Deanery Digests are short, plain language summaries of the Department of Education’s research outputs. This Deanery Digest is based on the following: Sims, D. A., & Cilliers, F. J. (2023). Clinician educators’ conceptions of assessment in medical education. Adv Health Sci Educ Theory Pract. doi:10.1007/s10459-022-10197-5

What is this research about and why is it important?

Assessment in the field of health professions, such as medicine, is of critical importance because it has implications for the public; for example, certification of health professionals as equipped for patient care. However, within health professions, little attention is paid towards the many health professionals who are involved in assessment – most of which are unlikely to have formal educational qualifications. This study explored the different ways clinician-educators experience and understand assessment.

What did we do?

Thirty-one clinician-educators responsible for assessment practice in their clerkships (clinician rotations) in undergraduate medical programmes were interviewed, across three contexts: two in South Africa and one in Mexico.

What did we find?

We found four ways in which clinician-educators experience and make sense of assessment. These ways of thinking can be thought of existing along a spectrum or hierarchy, from less to more sophisticated understandings.

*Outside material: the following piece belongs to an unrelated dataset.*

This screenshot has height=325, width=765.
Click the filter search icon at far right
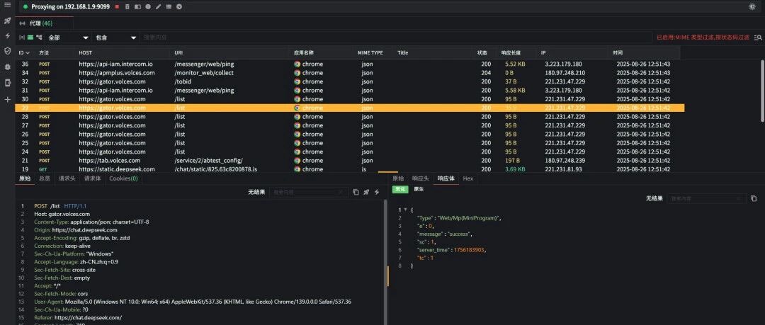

  •  The first, the “passive operator”, describes clinician-educators who perceive assessment very negatively, as an additional burden that is dumped on top of their clinical responsibilities. Their primary professional identity is clearly that of a “clinician”. They are not invested in their assessment practices and maintain status quo practices. They see their role in assessment passively, as an administrator or technical operator on the side, who is simply required to coordinate assessment and record a grade for each student for their course. Assessment has no real meaning in terms of learning.
  • The second, the “awakening enquirer”, refers to clinician-educators who, while continuing to practice assessment in the ways in which they have always been practiced, are starting to question whether this is really the best way to do so. They have a sneaky suspicion that perhaps their assessments are ineffective but are unsure what else they could be doing. Instead, they often rely on other colleagues, who may have some additional assessment experience or training which they lack. They do believe that assessment could impact on student learning and would like to improve their practices but are unable to do so themselves. These individuals were still battling to reconcile potential conflicting professional identities, that of being a clinician versus an educator.
  • The third, the “active owner”, describes clinician-educators who viewed assessment positively because they understand that assessment serves various purposes, ranging from decision-making to competency development. They see that assessment can have long-term impacts on students, as it shapes them as future health professionals. They believe that their assessment is accountable towards all key stakeholders: students, the institution, the professions, and the public. They display a level of assessment literacy, feel more confident, and are in control of their assessment practices; they are not afraid to innovate their practices. Their professional identify is a more harmonious, dual clinician-educator; they see their role as a facilitator of learning.
  • The fourth and final, the “scholarly assessor”, refers to clinician-educators who possess an overarching philosophy of assessment: assessment should drive lifelong learning and continued professional development – not just for their students, but for themselves, their programmes, and the field more broadly. These individuals use assessment theory and evidence to inform their assessment design and implementation. They may also be involved in assessment research and leadership, guiding their colleagues in best practice.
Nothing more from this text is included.